### Stored records
Start of Block

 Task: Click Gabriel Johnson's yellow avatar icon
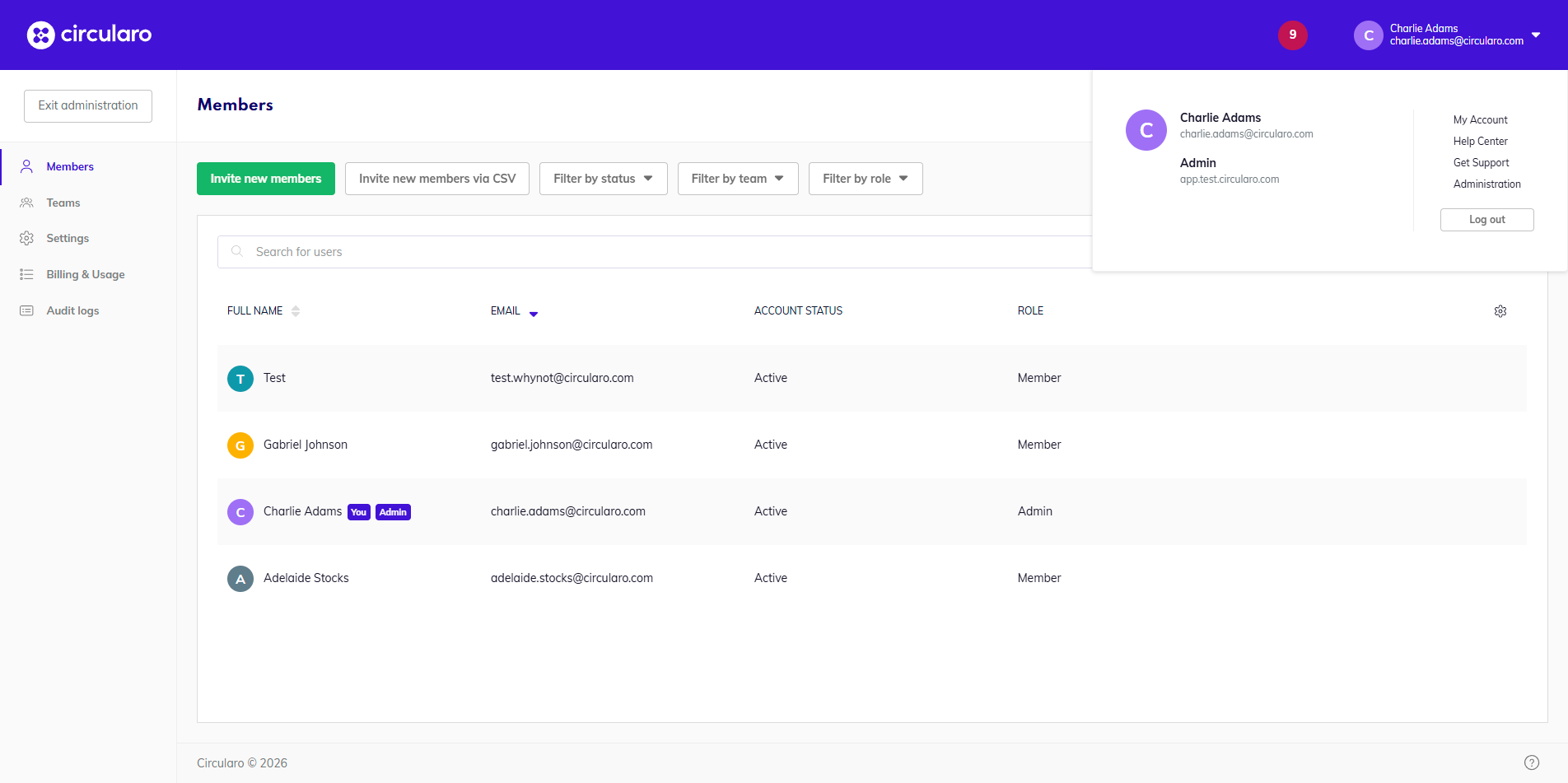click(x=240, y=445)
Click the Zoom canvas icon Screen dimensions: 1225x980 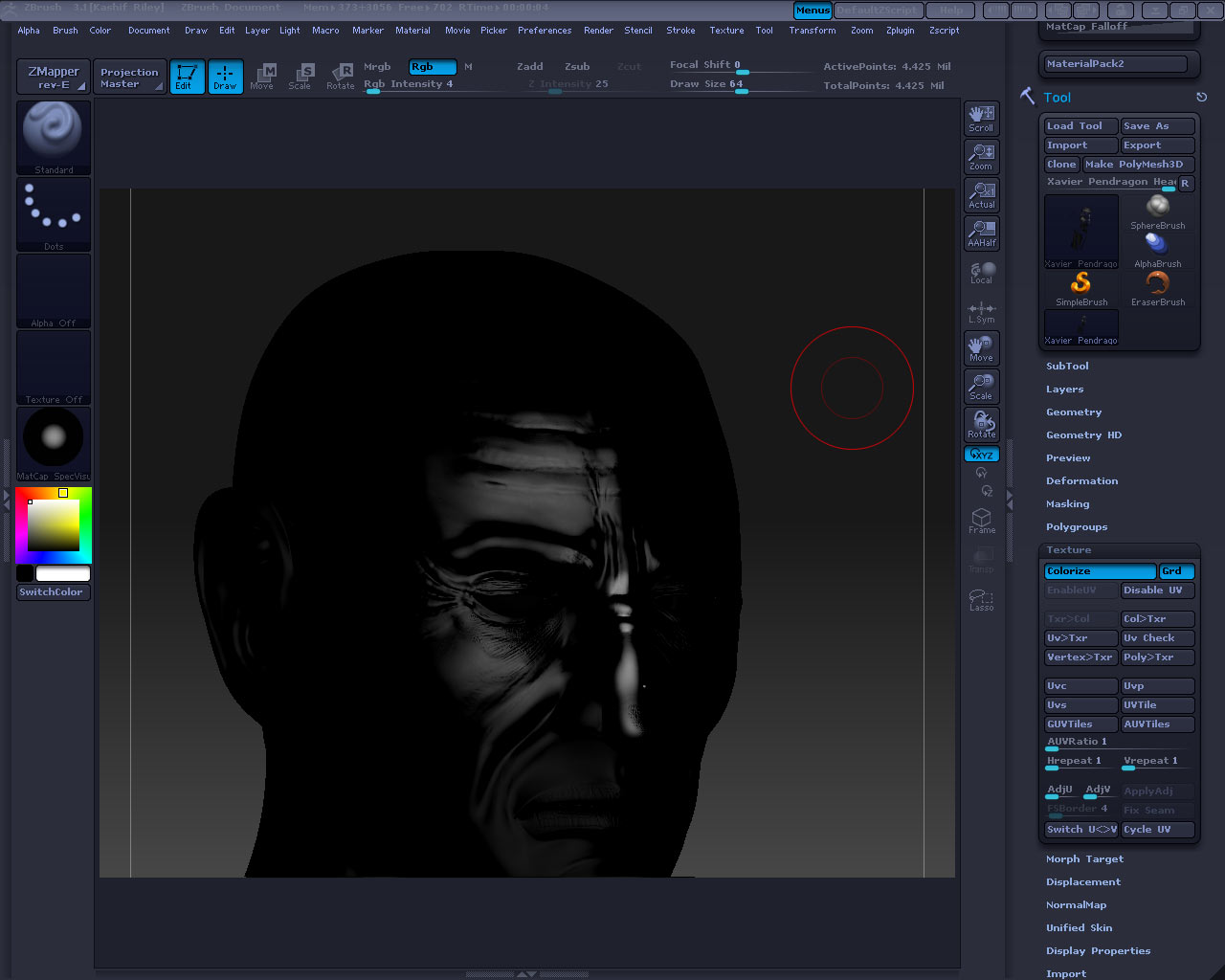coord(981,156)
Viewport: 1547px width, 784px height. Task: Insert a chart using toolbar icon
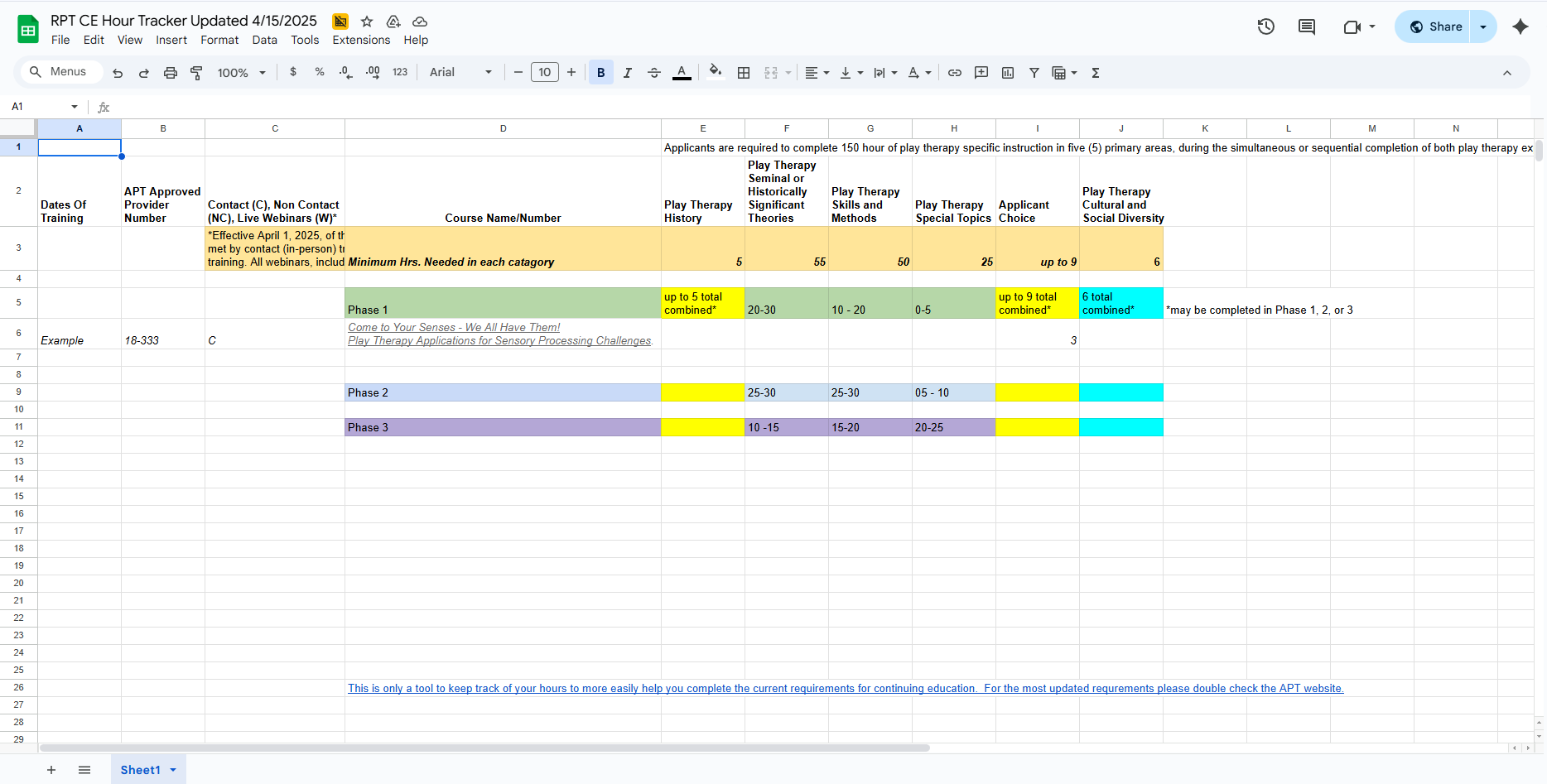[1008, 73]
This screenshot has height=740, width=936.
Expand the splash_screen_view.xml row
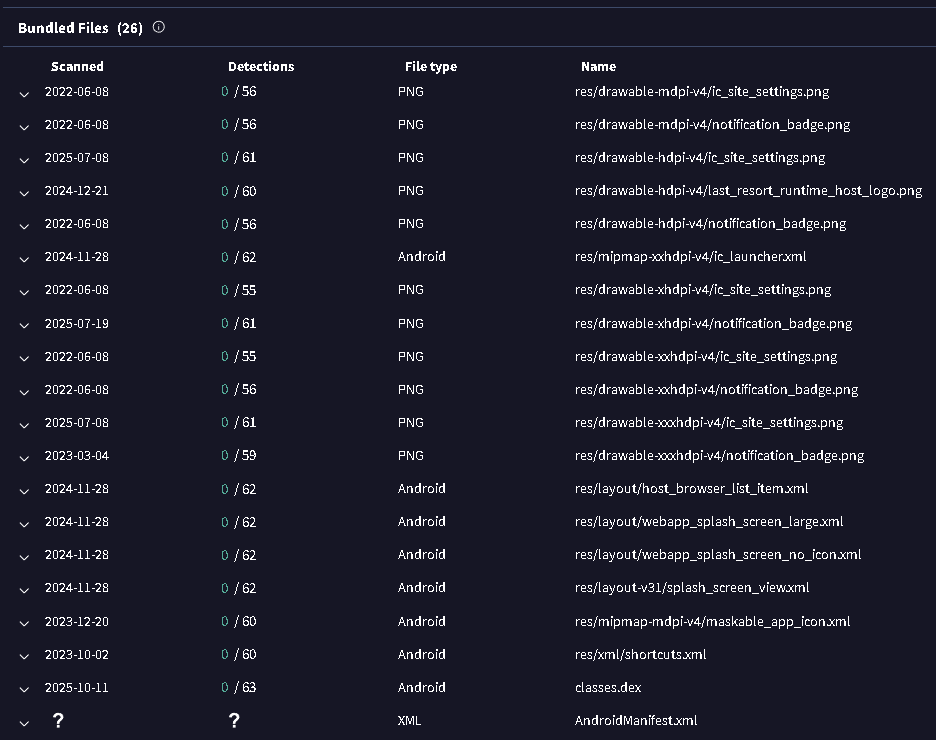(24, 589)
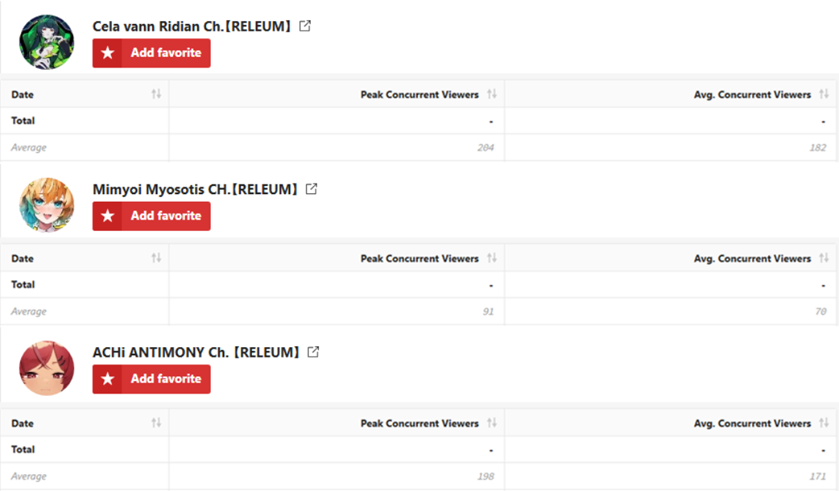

End of Block

### TASK STATEMENT
From the line containing "This screenshot has height=740, width=936." to the last line of the records above, return each line exactly, both ends included, and nothing more. Leave out the pictures.

### OUTPUT
This screenshot has height=740, width=936.
Expand the splash_screen_view.xml row
(24, 589)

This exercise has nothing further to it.